Being able to come to the acceptance part of the job is of course a very long process and includes many different equations. It cannot be
said that a woman, child or LGBTI who is experiencing violence accepts the psychologically existing situation. The same goes for the
individual who is unemployed, does not have regular income and is worried about what to eat in the evening. However, there are still some
clues about acceptance for those who can be found in a somewhat safe, albeit partial, home environment.

There are many people who spend all day in front of the television, maybe on the phone, empty and dull without doing anything.

Don-run-fight or fight!

The deer grazing in the woodland is caught by the lion, who suddenly appears before him, despite all his efforts to escape. The lion deer
begins to teeth; the deer flutters a bit first, then their gaze is completely frozen. There are no signs of breathing. Soon a few hyenas
arrive and the lion deer, who is afraid to clash with them, leaves on the spot and moves away. The deer's eyes are dull, there is not the
slightest expression of life in his body. A period of ten minutes passes and breathing becomes visible. It starts to tremble a little first,
stands up after five minutes and the full speed begins to run with all its strength. It runs and runs so that the cameras can't follow it...
It's a nervous system response: frost-run-war.
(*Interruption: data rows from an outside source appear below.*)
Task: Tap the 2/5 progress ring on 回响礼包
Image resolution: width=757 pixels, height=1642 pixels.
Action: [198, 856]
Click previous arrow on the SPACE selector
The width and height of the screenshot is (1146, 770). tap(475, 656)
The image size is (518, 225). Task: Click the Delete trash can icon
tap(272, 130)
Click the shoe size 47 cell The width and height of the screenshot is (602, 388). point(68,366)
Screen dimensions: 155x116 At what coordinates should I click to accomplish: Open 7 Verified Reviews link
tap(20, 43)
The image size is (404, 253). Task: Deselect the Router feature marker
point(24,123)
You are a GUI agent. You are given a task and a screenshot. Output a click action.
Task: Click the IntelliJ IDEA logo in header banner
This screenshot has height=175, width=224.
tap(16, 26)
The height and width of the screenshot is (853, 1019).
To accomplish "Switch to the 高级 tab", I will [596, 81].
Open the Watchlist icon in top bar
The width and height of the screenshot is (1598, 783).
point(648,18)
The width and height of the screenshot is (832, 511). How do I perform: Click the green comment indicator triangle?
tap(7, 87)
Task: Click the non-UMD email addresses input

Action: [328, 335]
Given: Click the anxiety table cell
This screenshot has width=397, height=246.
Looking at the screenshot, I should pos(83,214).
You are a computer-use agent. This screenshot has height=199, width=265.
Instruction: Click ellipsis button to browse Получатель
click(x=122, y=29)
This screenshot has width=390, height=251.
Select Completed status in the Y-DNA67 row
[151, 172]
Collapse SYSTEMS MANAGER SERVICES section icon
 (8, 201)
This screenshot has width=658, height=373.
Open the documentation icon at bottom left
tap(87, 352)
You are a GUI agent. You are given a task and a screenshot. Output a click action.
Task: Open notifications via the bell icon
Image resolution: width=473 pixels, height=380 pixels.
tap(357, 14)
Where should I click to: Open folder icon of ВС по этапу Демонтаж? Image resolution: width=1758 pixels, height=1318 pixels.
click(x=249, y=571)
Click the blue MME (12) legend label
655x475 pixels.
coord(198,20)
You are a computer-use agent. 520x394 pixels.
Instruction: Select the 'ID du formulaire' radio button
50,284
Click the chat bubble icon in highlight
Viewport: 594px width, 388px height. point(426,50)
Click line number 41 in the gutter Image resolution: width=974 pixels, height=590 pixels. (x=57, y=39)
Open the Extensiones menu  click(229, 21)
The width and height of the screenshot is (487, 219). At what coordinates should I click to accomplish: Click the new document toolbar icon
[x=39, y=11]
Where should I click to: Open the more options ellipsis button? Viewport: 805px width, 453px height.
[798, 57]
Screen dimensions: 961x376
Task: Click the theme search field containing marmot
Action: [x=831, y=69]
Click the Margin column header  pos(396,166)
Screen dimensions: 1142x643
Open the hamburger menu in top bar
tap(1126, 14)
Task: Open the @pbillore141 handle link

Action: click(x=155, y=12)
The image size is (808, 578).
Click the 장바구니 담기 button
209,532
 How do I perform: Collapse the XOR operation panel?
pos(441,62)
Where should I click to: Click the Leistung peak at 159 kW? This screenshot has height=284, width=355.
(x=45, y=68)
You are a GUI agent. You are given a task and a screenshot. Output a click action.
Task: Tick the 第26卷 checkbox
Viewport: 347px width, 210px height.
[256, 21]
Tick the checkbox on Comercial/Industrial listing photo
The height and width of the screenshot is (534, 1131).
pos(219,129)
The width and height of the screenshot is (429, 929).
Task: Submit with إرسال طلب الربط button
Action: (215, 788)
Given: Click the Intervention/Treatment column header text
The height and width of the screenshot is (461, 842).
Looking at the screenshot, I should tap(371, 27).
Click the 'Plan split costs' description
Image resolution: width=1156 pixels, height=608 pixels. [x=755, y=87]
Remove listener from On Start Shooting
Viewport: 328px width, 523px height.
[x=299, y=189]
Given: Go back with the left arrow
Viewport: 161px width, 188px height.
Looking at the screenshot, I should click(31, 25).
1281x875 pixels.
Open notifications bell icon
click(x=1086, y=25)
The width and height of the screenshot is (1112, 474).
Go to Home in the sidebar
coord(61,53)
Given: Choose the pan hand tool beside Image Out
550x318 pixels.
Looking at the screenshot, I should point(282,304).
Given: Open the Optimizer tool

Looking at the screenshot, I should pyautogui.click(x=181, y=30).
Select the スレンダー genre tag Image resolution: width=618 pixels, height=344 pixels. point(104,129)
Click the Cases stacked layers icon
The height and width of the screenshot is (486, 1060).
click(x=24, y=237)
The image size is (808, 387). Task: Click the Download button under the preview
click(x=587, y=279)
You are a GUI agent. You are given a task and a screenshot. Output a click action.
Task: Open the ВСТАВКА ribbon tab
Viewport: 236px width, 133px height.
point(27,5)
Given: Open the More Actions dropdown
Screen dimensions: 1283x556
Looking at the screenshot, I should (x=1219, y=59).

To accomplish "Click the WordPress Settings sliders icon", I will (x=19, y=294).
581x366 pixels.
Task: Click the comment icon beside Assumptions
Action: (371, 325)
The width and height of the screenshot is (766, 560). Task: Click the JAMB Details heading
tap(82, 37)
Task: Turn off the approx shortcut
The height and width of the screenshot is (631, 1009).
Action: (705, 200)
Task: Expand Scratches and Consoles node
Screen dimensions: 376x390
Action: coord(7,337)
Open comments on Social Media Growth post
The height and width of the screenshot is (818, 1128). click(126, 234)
According to the Polyvigal theory, our nervous system responds with three different reactions during an attack that threatens our lives;
fight, run or freeze in the face of an attack. Faced with the feeling of insecurity that we have felt since the corona crisis started, being
in a situation that does not know what to do now is actually a warning of our nervous system. So "not to do anything" - for this very reason
- is a very usual reaction that is always present in life, just as the deer imitates dead. On the other hand, it seems that escaping is not
a reaction that can happen. Is it possible to fight or in other words to fight?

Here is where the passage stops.